■ Passage given:
--- Begin ---

# squirrel recipe



## CrazyAssTy96 (Jul 6, 2009)

anybody know of a good squirrel recipe. got a couple today and was wonderin whats the best way to cook them


----------



## wally-eye (Oct 27, 2004)

Do a search in the cooking/recipe section as they're several squirrel recipes there........


----------



## CrazyAssTy96 (Jul 6, 2009)

ok thanks man


----------



## hunterdau2 (Feb 7, 2006)

Here's one for you; mix flour or corn meal with pepper, garlic powder and season salt to taste dust piece's of squirrel with mixture lightly. Have a frying pan with oil enough to cover the bottom already on stove good and hot, place piece's in and brown both sides, take out and place meat in slow cooker. Take two cup's of chicken broth or chicken bullion add to meat also one packet of onion mushroom soup mix, cook for 5 to 6 hour's until tender at medium to high checking occasionally to make sure not sticking. Remove meat when done and make gravy from remaining liquid, serve with mashed potatoes. My kid's even love it this way.

Dan

P.S. 

You may want too add water too remaining liquid when making gravy as it is more concentrated and can be strong.


----------



## CrazyAssTy96 (Jul 6, 2009)

sounds great man thanks. have to give it a try


----------



## fowl (Feb 15, 2003)

A variation on the above recipe:

chop up some bacon. Brown squirrel pieces in the pan with the bacon. Then into the crock pot with vegetables, etc. Slow cook for 5+ hrs. It is delicious.

I brought this to a wild game dinner. At first I got a few funny looks for bringing squirrel. Towards the end everyone wanted the recipe.

--- End ---

■ Source data:
--- Begin ---

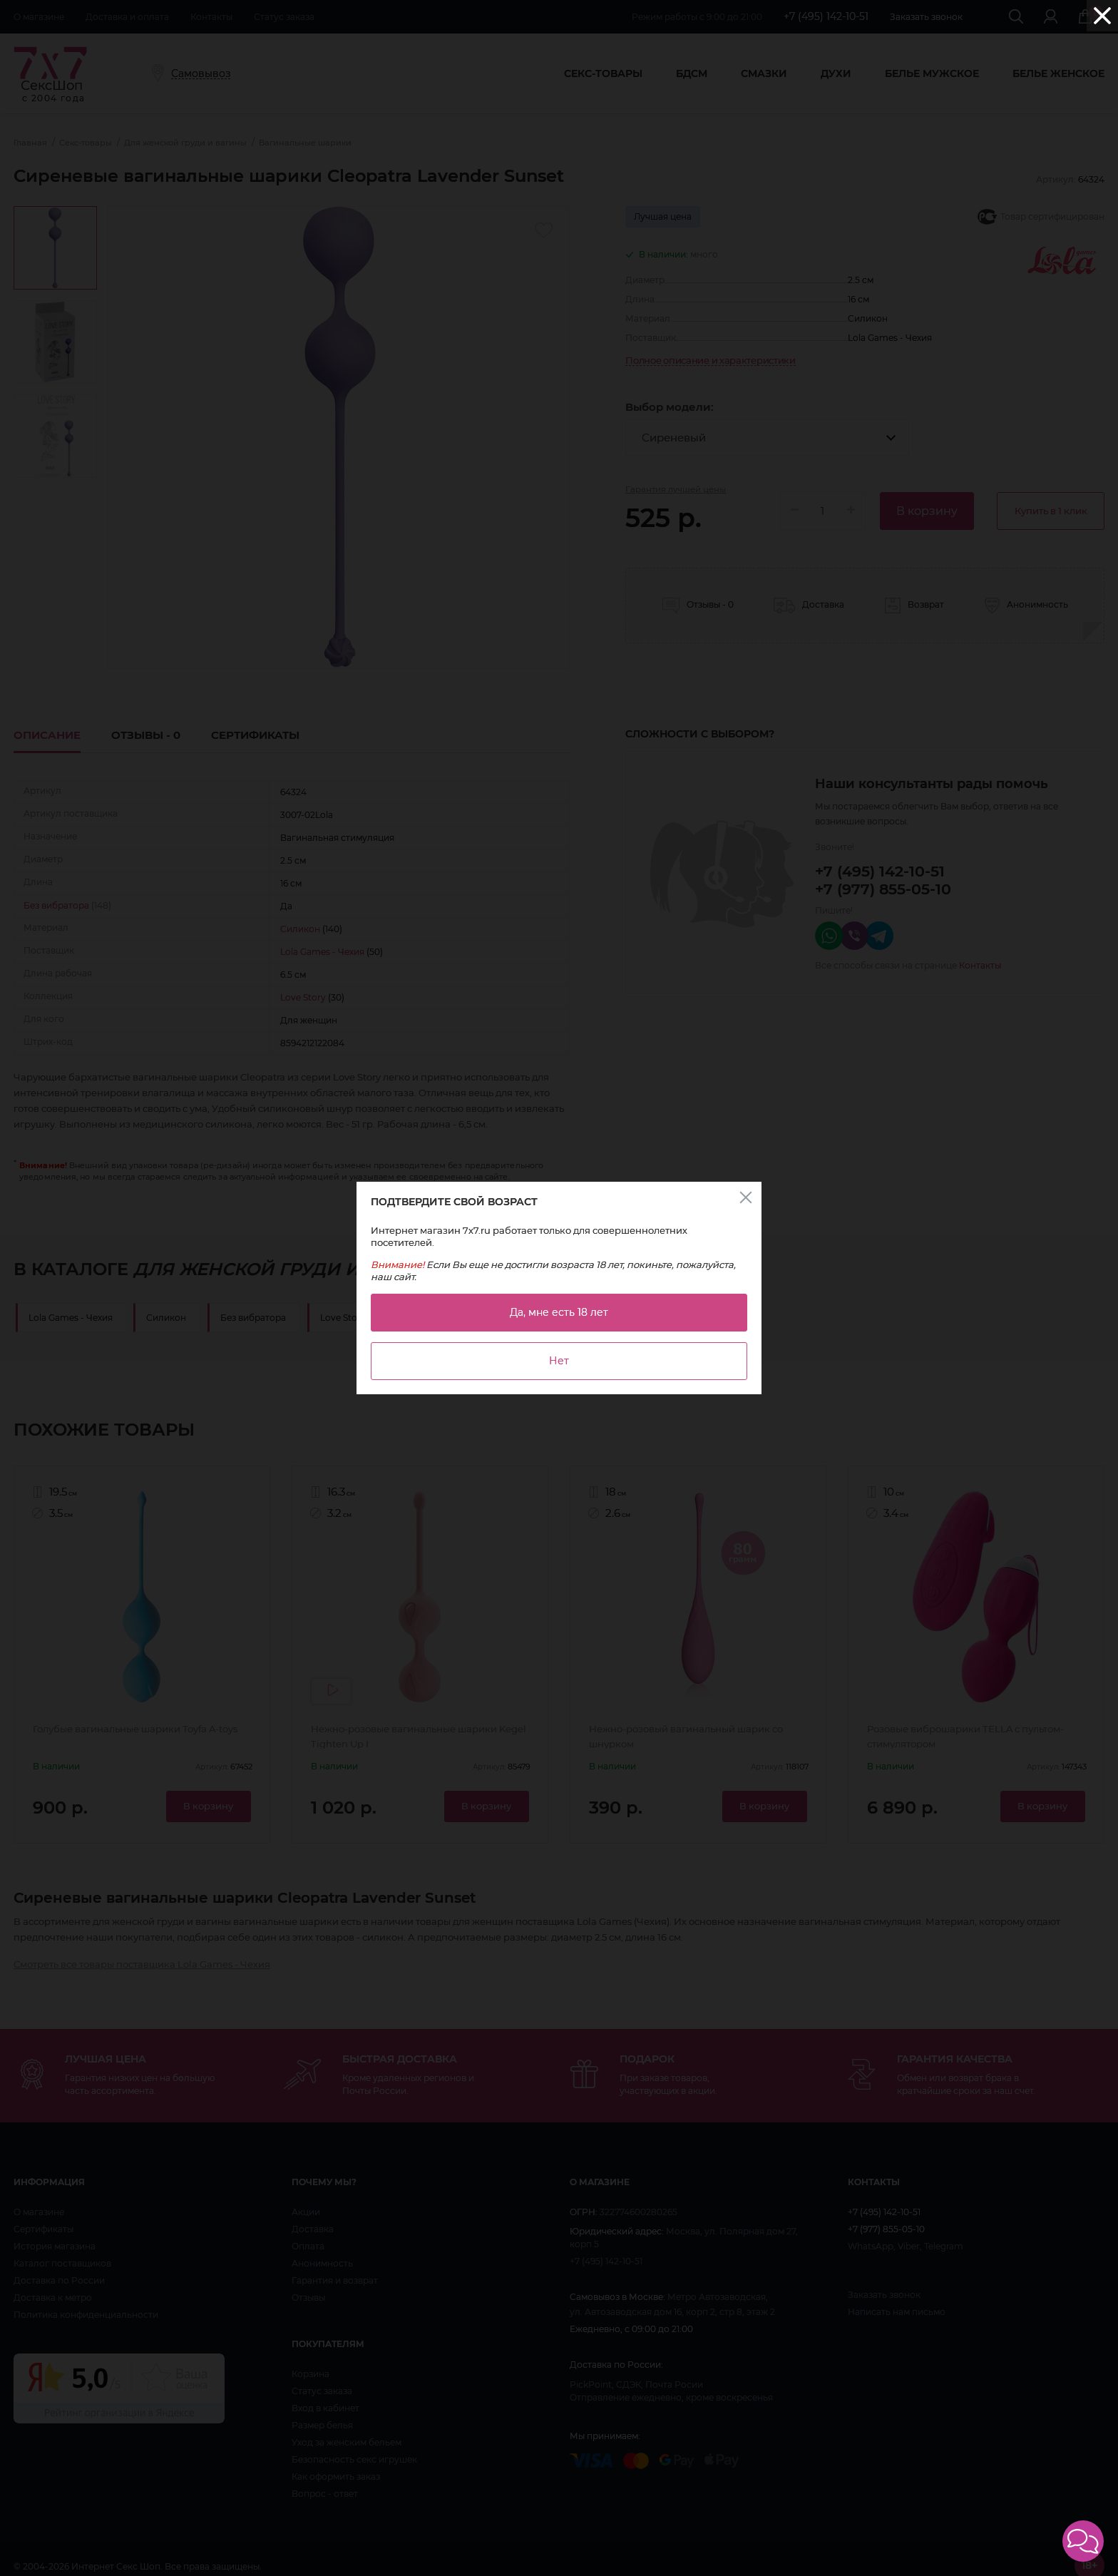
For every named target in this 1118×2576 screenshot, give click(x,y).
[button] (1083, 2541)
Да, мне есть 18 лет (559, 1312)
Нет (559, 1360)
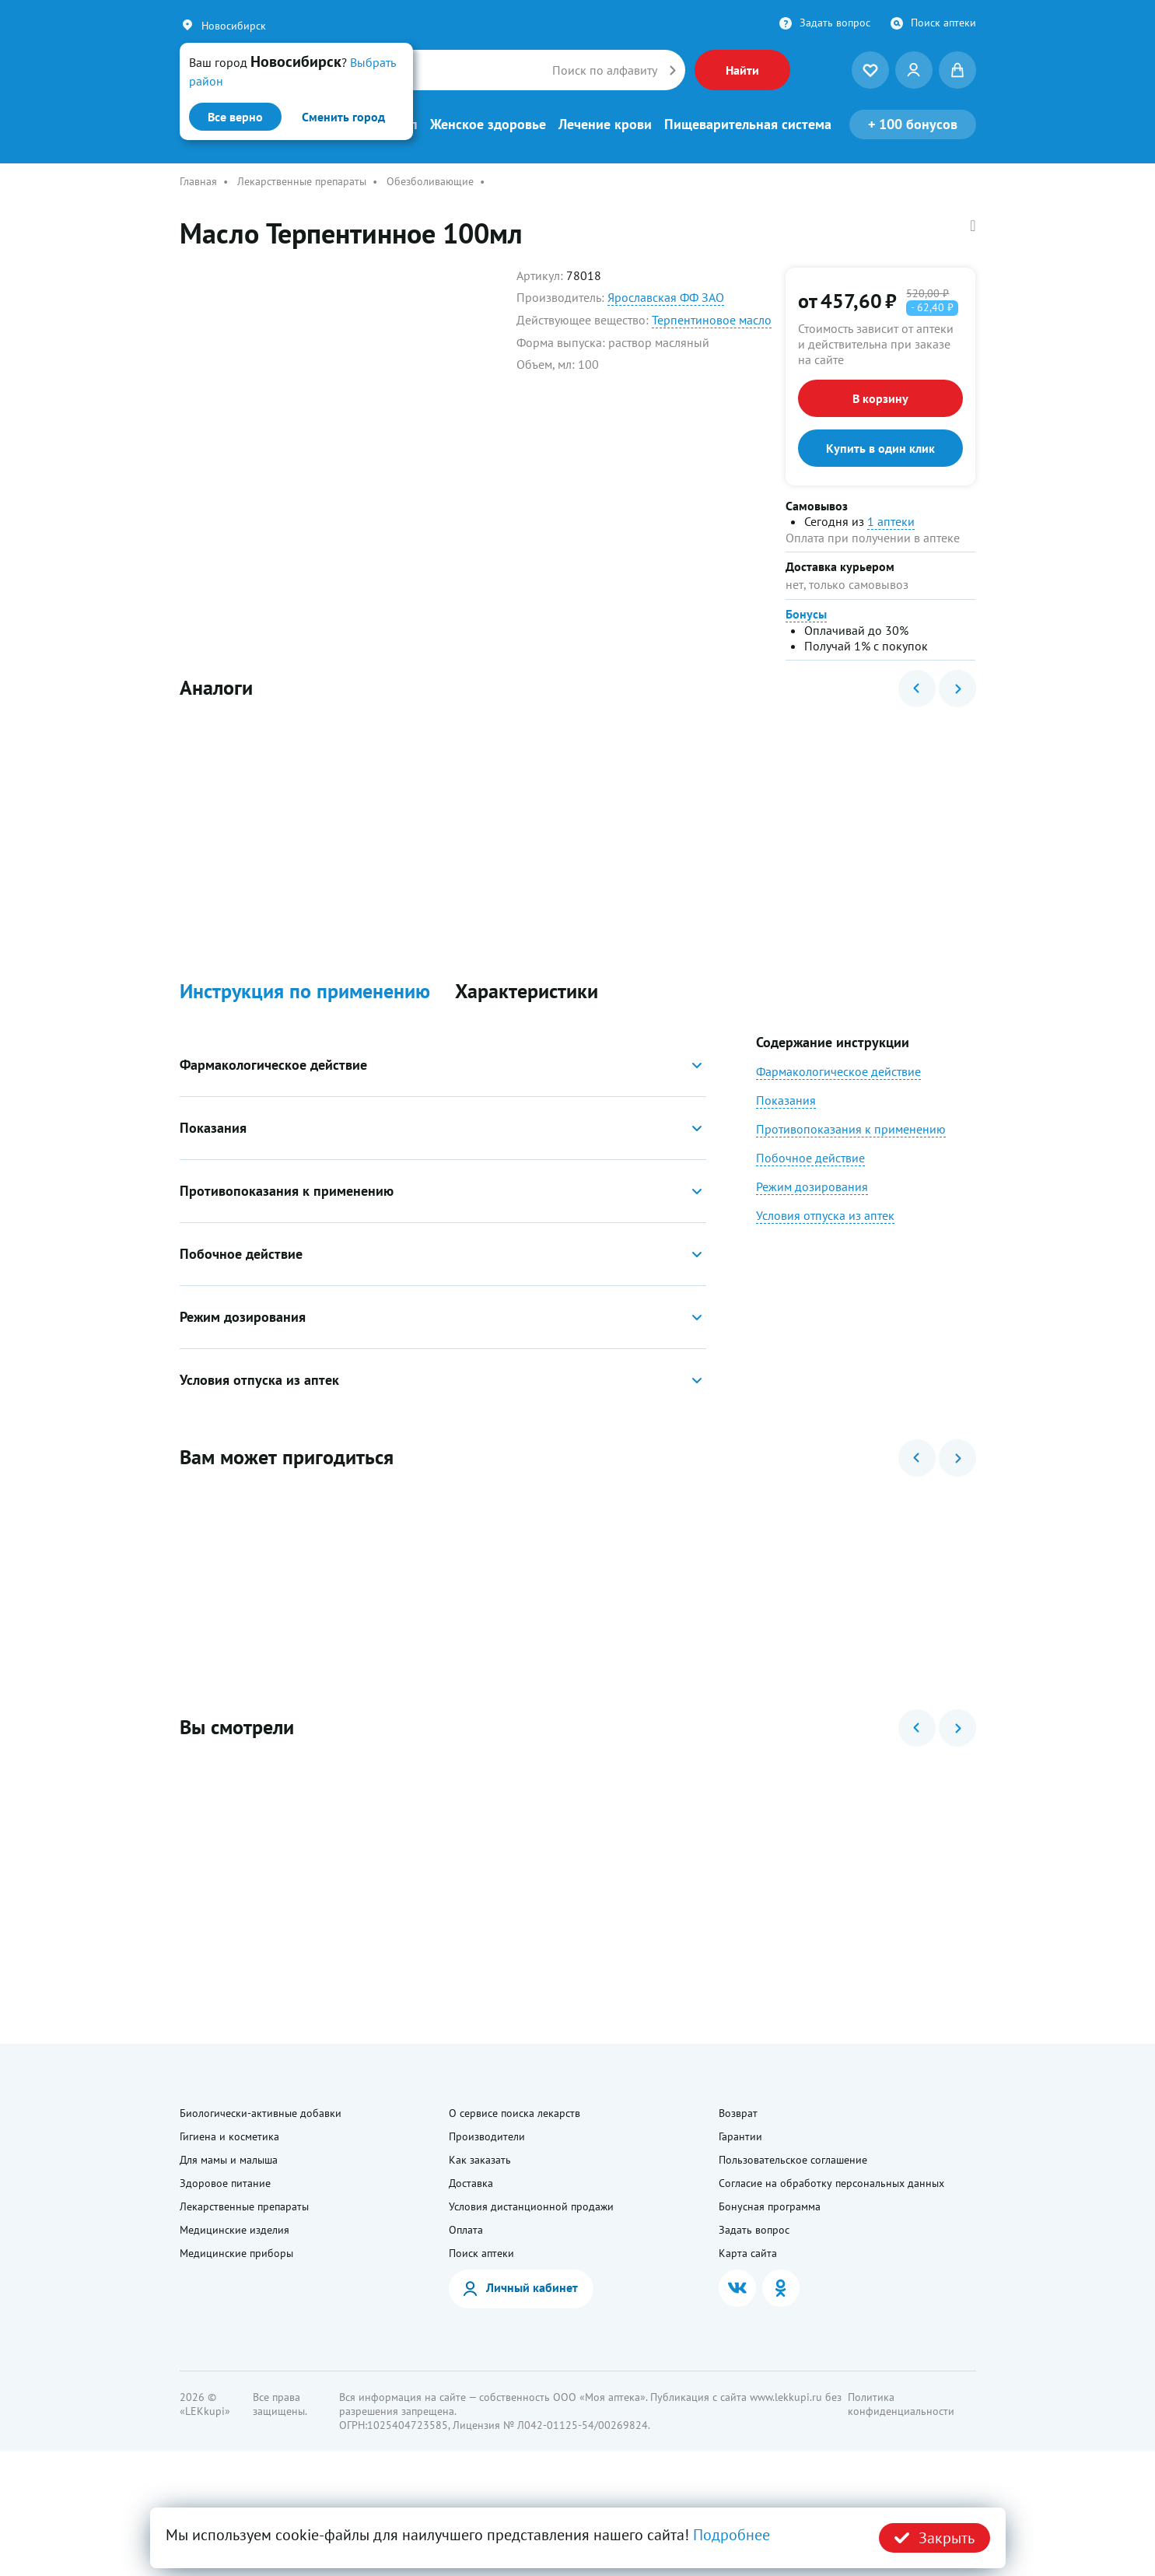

--- End ---

■ Stated exercise: Please copy the passage from the squirrel recipe thread above word for word, beginning at the words "## hunterdau2 (Feb" and stopping after "can be strong.".

■ Full answer:
## hunterdau2 (Feb 7, 2006)

Here's one for you; mix flour or corn meal with pepper, garlic powder and season salt to taste dust piece's of squirrel with mixture lightly. Have a frying pan with oil enough to cover the bottom already on stove good and hot, place piece's in and brown both sides, take out and place meat in slow cooker. Take two cup's of chicken broth or chicken bullion add to meat also one packet of onion mushroom soup mix, cook for 5 to 6 hour's until tender at medium to high checking occasionally to make sure not sticking. Remove meat when done and make gravy from remaining liquid, serve with mashed potatoes. My kid's even love it this way.

Dan

P.S. 

You may want too add water too remaining liquid when making gravy as it is more concentrated and can be strong.